In 1996, a physics professor at New York University named Alan Sokal successfully published a paper in Social Text, a high-profile academic journal of cultural studies.
His paper, titled Transgressing the Boundaries: Towards a Transformative Hermeneutics of Quantum Gravity, suggested that reality is not objective, but is instead socially constructed, and is influenced by political and cultural forces.
Sounds good so far?
Here’s the thing, though. Sokal was really talking out of his ass.
Underneath the paper’s serious academic tone, Sokal deliberately used highfalutin and meaningless jargon, and mixed real concepts with nonsensical ones. The whole paper was him talking without actually saying anything.
Sokal’s point was to criticize the lack of rigor in academia. He wanted to prove that even a prestigious journal such as Social Text cared more about a paper sounding smart and complex, rather than having actual value or contribution to the field. And he duped them, hard.
Sokal’s prank, which we now know today as the Sokal Affair, sent shockwaves in academia. But it also reveals a fundamental human truth, in that our instinct is to equate complexity with value.
We tend to think that because something is difficult to perform or comprehend, it must be worth a lot. But that isn’t always true.
Counter-intuitively, real value can often be found in simplicity.
Simplicity may seem, well, simple. But the process of achieving simplicity is truly not. It often takes good, hard thinking to make something simple. It requires you to ruthlessly whittle away the inessentials, until you get to the very core of whatever you’re doing.

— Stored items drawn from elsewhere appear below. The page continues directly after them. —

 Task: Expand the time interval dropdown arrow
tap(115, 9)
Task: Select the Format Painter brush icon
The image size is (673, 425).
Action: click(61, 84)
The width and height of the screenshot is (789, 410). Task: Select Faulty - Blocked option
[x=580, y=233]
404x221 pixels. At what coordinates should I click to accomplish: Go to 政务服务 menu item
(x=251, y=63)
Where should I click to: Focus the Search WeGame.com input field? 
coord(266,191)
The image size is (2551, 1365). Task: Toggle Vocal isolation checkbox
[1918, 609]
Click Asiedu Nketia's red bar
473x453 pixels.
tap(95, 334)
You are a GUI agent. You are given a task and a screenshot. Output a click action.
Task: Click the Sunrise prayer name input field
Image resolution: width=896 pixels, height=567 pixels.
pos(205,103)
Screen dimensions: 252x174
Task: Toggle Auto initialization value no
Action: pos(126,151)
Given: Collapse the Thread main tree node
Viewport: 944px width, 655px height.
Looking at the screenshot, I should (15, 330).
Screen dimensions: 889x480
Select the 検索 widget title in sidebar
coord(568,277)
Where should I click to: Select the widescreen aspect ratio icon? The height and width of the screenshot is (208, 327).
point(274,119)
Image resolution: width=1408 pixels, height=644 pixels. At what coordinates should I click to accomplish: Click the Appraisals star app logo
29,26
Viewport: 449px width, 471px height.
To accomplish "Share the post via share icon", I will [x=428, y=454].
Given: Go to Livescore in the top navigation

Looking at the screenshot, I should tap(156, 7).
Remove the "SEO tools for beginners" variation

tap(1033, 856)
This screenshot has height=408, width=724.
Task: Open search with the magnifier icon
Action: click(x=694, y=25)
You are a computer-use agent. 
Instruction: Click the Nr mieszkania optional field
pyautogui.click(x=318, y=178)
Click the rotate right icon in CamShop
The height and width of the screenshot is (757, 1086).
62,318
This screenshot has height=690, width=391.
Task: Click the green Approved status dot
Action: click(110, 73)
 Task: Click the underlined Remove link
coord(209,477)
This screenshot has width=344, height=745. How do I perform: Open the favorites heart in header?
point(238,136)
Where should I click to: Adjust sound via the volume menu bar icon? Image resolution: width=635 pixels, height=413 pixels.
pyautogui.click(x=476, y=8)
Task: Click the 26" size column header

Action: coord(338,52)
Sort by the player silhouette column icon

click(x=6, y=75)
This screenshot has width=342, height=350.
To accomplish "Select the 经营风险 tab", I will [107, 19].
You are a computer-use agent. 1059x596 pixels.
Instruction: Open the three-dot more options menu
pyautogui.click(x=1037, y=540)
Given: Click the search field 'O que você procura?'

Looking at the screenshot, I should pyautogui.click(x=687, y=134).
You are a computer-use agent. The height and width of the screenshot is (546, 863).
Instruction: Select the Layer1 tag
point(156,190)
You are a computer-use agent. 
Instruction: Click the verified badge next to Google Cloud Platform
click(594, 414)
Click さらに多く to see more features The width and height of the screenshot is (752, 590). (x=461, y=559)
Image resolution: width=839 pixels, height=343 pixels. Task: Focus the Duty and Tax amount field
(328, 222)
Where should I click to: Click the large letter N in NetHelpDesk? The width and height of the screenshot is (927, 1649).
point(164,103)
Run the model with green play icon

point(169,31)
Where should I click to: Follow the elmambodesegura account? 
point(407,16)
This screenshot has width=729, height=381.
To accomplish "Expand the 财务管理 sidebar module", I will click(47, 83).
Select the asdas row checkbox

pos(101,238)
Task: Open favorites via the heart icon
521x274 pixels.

Steve Jobs, who pioneered many of Apple’s most intuitive products, said, “It takes a lot of hard work to make something simple, to truly understand the underlying challenges and come up with elegant solutions.”
Arguably, much of Apple’s success during Jobs’s time can be traced back to his ability to say “no”. He had to say no to open operating systems. No to unnecessary features in their products. No to putting out many products instead of focusing on just a few high quality ones.
I struggle with this in my writing as well, especially with longer articles. The problem, as it so often happens, is that I would have so much information, and so many points to talk about, to the extent that I couldn’t even say for sure what the article is about anymore.
Whenever this situation happens, it’s always extremely helpful for me to follow Steinbeck’s writing strategy (which he, in turn, learned from his professor, Edith Mirrielees), which is to summarize your entire piece of writing into just one sentence.
The takeaway here is that if you can’t confidently say in just a few words what your piece of writing is about, then you still have a lot of fat left in your writing to trim off.
If you have too many things to say, you’d might as well have nothing to say.
I’d often remind myself that my article can only be about one thing, and not a million. And once I find the core idea, I would have to “kill my darlings”, as Stephen King would say. I would have to savagely delete everything else I have written, and every other information I have collected, that don’t gel well with that core idea.
So, the next time you’re faced with a complex project, it doesn’t hurt to ask yourself, what is actually the core idea here? What would this project look like if it were simple?
Keep on asking, and keep on searching for the answers, until you find that nothing in your art is lacking, and nothing is extra.